Demand for the relative safety of U.S. debt was also damped as European stocks held yesterday’s rally after the Greek government said it reached its target in the biggest sovereign restructuring in history. Interest-rate swap spreads indicate increasing demand for yields higher than those on Treasuries.
“The firmer tone to so-called risk assets such as equities imparts a bit of an upside bias” to yields, said Marc Ostwald, a strategist at Monument Securities Ltd. in London. “A lot clearly hangs on the U.S. payrolls data today. The key issues for Treasuries at the moment are sentiment in the equities market and domestic data.”
The U.S. 10-year yield was little changed at 2.02 percent at 10:13 a.m. London time, according to Bloomberg Bond Trader prices. The 2 percent note maturing in February 2022 traded at 99 27/32. The yield has risen four basis points, or 0.04 percentage point, this week, the most since the period ended Feb. 10.
The Stoxx Europe 600 Index of equities was little changed and the MSCI Asia Pacific Index climbed 1 percent.
Payrolls Report
Estimates for the number of U.S. workers hired in February range from 125,000 to 275,000, according to a Bloomberg survey of 94 economists. The median estimate is for a reading of 210,000. January’s gain of 243,000 was the most since April, when employers took on 251,000 workers. The Labor Department will report the data at 8:30 a.m. in Washington.

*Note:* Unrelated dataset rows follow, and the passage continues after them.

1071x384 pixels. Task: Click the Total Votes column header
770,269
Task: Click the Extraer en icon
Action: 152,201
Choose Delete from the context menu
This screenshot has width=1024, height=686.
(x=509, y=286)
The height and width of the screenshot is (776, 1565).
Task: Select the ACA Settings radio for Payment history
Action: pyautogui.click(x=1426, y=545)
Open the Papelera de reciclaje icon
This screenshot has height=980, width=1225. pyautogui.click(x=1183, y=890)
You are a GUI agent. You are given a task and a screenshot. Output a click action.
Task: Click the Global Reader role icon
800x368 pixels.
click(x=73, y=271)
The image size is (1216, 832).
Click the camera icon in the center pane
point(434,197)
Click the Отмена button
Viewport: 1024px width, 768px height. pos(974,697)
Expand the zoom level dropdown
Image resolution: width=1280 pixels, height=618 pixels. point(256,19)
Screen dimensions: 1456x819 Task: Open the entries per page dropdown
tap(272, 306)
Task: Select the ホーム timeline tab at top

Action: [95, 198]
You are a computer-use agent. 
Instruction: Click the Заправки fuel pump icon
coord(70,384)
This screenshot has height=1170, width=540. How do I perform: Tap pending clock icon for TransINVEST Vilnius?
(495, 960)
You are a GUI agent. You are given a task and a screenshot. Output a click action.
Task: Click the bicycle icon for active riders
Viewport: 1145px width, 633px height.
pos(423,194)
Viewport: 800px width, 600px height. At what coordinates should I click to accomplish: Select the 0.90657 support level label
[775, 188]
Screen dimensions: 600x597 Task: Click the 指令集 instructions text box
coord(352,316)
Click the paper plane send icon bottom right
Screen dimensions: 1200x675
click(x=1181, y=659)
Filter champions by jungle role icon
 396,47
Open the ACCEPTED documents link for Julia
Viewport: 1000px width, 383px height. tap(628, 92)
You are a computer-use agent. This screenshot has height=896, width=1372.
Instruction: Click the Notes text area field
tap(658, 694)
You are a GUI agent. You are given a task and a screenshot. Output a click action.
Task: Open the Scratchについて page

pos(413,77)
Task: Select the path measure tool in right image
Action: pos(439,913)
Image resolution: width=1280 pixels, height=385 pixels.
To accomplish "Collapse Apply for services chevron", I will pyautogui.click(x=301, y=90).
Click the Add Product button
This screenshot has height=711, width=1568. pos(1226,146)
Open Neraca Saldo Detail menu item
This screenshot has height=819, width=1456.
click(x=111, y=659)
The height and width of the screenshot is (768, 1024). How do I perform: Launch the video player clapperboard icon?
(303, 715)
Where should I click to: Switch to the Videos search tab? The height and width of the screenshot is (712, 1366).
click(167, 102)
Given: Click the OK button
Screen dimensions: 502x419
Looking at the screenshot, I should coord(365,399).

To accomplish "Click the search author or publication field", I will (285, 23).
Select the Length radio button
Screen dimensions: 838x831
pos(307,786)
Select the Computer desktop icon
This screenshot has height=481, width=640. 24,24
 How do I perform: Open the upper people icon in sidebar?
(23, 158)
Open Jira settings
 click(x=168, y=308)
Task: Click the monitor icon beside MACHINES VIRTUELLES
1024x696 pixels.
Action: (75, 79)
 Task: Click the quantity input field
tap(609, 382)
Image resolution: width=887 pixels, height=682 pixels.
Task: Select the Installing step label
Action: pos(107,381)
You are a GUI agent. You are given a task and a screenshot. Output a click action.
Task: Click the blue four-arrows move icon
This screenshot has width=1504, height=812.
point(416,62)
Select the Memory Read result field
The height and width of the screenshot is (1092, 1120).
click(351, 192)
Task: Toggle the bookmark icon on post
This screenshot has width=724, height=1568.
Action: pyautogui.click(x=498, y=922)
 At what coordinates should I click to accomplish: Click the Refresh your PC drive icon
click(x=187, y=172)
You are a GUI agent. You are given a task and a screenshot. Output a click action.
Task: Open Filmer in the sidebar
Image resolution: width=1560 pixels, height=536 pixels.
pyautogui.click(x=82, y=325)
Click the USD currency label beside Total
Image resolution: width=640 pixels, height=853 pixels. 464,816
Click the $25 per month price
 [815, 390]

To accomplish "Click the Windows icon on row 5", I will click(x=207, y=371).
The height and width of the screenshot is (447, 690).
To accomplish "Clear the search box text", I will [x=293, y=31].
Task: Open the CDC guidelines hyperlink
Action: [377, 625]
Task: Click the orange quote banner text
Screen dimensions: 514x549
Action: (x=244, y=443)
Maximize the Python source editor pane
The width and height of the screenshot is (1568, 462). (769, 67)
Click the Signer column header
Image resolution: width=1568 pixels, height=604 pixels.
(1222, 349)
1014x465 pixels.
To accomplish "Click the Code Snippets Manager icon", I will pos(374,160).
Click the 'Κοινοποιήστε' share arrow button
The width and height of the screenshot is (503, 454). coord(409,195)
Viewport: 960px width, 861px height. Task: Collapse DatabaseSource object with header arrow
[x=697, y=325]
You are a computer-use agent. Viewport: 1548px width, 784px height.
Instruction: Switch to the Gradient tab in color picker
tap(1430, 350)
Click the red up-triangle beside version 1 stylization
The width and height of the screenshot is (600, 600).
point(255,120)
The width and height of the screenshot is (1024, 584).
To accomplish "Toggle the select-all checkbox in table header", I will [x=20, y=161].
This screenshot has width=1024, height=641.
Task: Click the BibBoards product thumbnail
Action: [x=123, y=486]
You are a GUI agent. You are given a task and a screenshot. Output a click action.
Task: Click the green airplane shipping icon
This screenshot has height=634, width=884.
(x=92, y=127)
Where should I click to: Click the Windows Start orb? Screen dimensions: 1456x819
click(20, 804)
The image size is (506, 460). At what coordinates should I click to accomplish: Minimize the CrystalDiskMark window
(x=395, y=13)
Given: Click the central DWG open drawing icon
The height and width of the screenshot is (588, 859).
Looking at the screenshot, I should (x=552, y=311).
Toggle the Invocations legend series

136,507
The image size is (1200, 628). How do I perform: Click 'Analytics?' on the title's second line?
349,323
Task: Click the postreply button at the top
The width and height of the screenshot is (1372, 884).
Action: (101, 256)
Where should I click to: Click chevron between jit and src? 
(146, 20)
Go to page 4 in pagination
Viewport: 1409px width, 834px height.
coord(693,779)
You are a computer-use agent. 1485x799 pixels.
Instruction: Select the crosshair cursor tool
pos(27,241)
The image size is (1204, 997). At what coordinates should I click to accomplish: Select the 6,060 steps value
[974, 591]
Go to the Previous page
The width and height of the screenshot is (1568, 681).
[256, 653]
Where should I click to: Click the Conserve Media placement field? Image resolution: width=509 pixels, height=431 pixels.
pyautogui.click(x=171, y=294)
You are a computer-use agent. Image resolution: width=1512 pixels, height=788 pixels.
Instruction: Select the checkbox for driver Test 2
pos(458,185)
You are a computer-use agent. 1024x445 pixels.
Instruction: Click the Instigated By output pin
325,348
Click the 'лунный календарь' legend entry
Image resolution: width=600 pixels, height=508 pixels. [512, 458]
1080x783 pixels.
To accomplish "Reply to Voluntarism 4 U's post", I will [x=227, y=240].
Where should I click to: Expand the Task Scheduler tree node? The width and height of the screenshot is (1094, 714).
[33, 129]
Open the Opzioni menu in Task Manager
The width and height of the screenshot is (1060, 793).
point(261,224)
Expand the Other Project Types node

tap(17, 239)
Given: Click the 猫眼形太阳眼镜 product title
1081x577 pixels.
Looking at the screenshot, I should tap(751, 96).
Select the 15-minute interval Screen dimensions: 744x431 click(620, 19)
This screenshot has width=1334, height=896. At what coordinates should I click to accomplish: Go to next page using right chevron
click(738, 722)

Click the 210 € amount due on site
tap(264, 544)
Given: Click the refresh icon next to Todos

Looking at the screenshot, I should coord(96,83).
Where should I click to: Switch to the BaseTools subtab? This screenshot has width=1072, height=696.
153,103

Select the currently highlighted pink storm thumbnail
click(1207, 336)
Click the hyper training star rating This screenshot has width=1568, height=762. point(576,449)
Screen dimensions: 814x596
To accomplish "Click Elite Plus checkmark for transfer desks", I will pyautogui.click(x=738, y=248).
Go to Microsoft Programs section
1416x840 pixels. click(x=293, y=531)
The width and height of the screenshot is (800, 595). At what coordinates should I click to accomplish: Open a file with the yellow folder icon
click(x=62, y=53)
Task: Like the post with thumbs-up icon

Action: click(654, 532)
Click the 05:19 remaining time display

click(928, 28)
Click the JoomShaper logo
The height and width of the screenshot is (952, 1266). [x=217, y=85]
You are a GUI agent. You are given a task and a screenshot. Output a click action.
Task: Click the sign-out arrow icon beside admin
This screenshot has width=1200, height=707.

The difference between the two-year swap rate and the yield on U.S. debt of a similar maturity narrowed to as little as 24 basis points today, the lowest in almost seven months. U.S. government bonds have dropped 0.5 percent this year, while corporate debt gained 3.2 percent, according to Bank of America Merrill Lynch indexes.
Treasuries fell yesterday as Greece’s debt-swap deadline approached with a majority of investors signaling their readiness to forgive some of the nation’s borrowings, boosting risk appetite and damping demand for the refuge of U.S. bonds.
Greece today said it has a 95.7 percent participation rate among investors after it received approval to activate so-called collective action clauses.
Price Swings
U.S. 10-year notes yesterday yielded about 21 basis points more than same maturity German bunds, the most since November.
Bank of America Merrill Lynch’s MOVE index, which measures price swings based on options, rose to 76.6 yesterday after dropping to 75.1 the previous day. The measure has tumbled from 117.8 on Aug. 8 as central banks stepped up efforts to ease tension in financial markets.
The U.S. said it will sell $32 billion of three-year notes, $21 billion of 10-year debt and $13 billion of 30-year bonds next week. The auctions will take place over three days starting March 12.
The Federal Reserve plans to sell as much as $8.75 billion of U.S. debt due from August 2013 to January 2014 today, according to the New York Fed’s website.
The central bank is in the process of swapping $400 billion of shorter-maturity Treasuries in its holdings with longer-term bonds to cap borrowing costs.
The Fed’s Open Market Committee is scheduled to hold a policy meeting on March 13. The central bank said in January that it would keep the benchmark interest rate at almost zero through at least late 2014.
The Fed has held its target for overnight lending in a range of zero to 0.25 percent since December 2008. The MSCI All Country World Index (MXWD) of stocks reached the lowest level since 2003 on March 9, 2009, three years ago today. It has returned about 90 percent since then including reinvested dividends. Treasuries gained 15 percent in the period, the Bank of America indexes show.
Ten-year yields, which have been in a range of 1.79 percent to 2.09 percent this year, will advance to 2.53 percent by Dec. 31, according to the average estimate of economists in a Bloomberg News survey, with the most recent forecasts given the heaviest weightings.